As for the marriages, Natasha and Nikolai are the ones we’re following the most in this respect over the course of the whole book. Honestly, I was a bit annoyed with them much of the time, with Natasha for so easily falling in love with everybody, and for Nikolai for so easily falling out of love (especially, repeatedly, with Sonya). I was really worried when he started getting interested in Marya, who I felt deserved much better (as did Sonya, but at least she knew what she was involved in). So I was actually pleasantly surprised when Tolstoy managed to bring us to the final pairings with everybody matured enough to be believable and to leave me content and satisfied in both their cases. Sonya is the only one I’m really sad about, and I wish things could have worked out better for her. I guess she was never enough of a “main” character to get more of her own arc, but I always felt she should have been.

Other beautiful things:

  • Natasha’s singing, gorgeously described in several different scenes. “She did not think of anyone or anything at that moment, and from her lips composed into a smile sounds poured forth, sounds that anyone can produce for the same lengths of time, at the same intervals, but which leave one cold a thousand times, then for the thousand and first time make one tremble and weep.”
  • The chapter describing the results of Pierre’s spiritual transformation—his inner state of consciousness, other people’s reactions to him, and even how it manifests in practical matters. “[H]e did not wait, as before, for personal reasons, which he called people’s merits, in order to love them, but love overflowed his heart, and, loving people without reason, he discovered the unquestionable reasons for which it was worth loving them.”
  • The nearly divine rapture with which the army receives their emperor. “He stopped, looked about, and illuminated everything around him with his gaze.”
  • Denisov dancing the mazurka. And in spurs, no less! “Only on horseback and in the mazurka did Denisov’s small stature not show, and he looked like the fine fellow he felt himself to be….”
  • The simple elegance of the shortest sentence in the book: “Drops dripped.”

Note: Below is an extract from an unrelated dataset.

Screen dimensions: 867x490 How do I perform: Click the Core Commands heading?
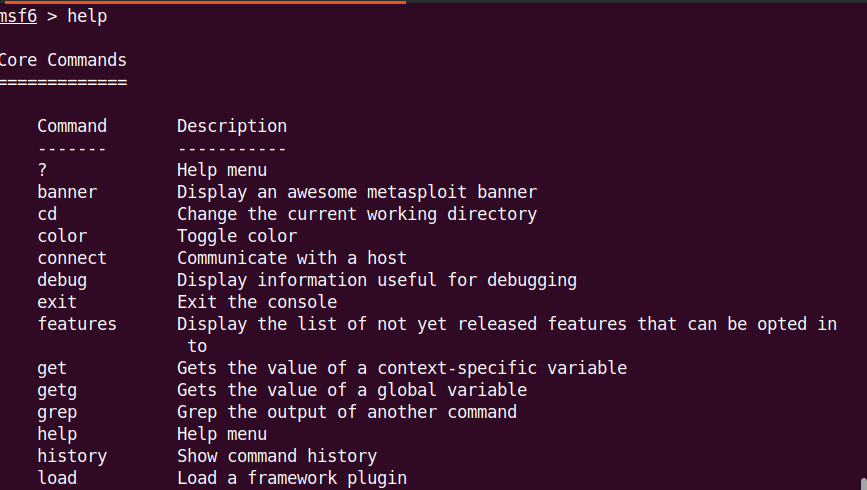point(62,60)
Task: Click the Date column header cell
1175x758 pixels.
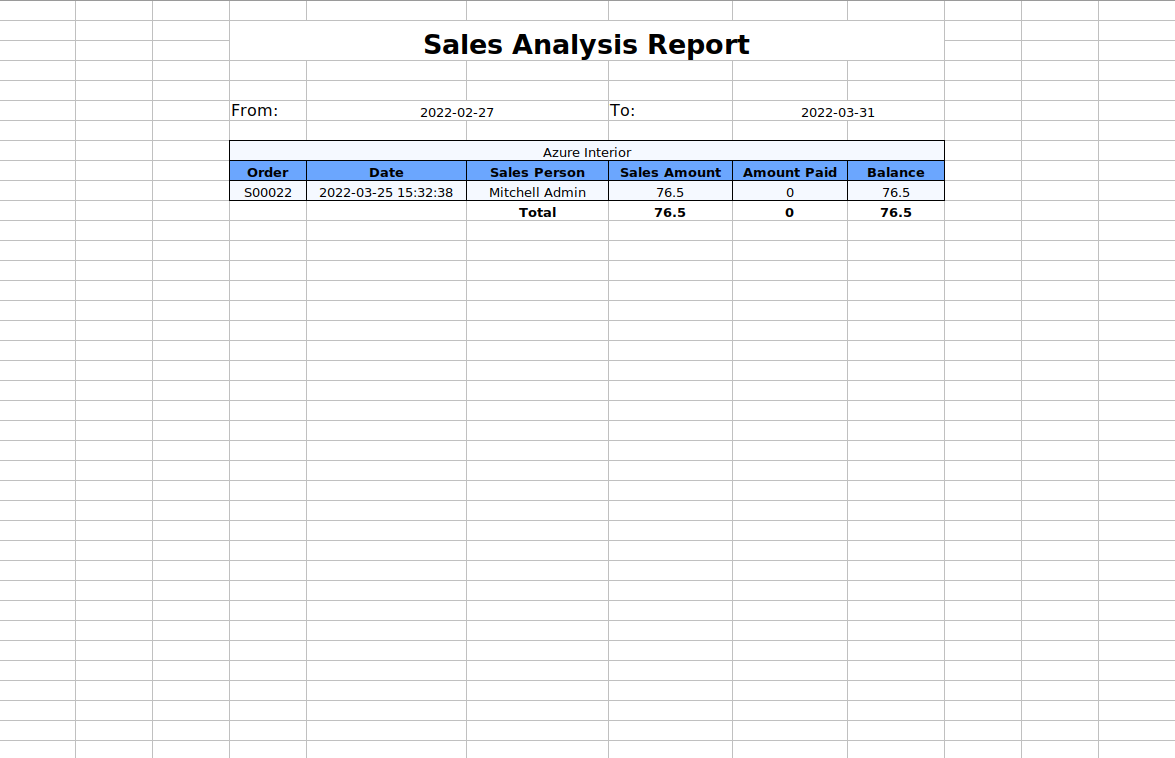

Swami Kriyananda talks about having an impression of the spiritual light emanating from the works of great authors. He never mentioned Tolstoy in that context, but in reading War and Peace I feel for the first time that I’ve experienced a bit of what he’s referring to. Throughout the book I very often had a sense of a sort of white-blue glow behind everything, which I feel is perhaps Tolstoy’s consciousness guiding the whole experience. This book is truly remarkable.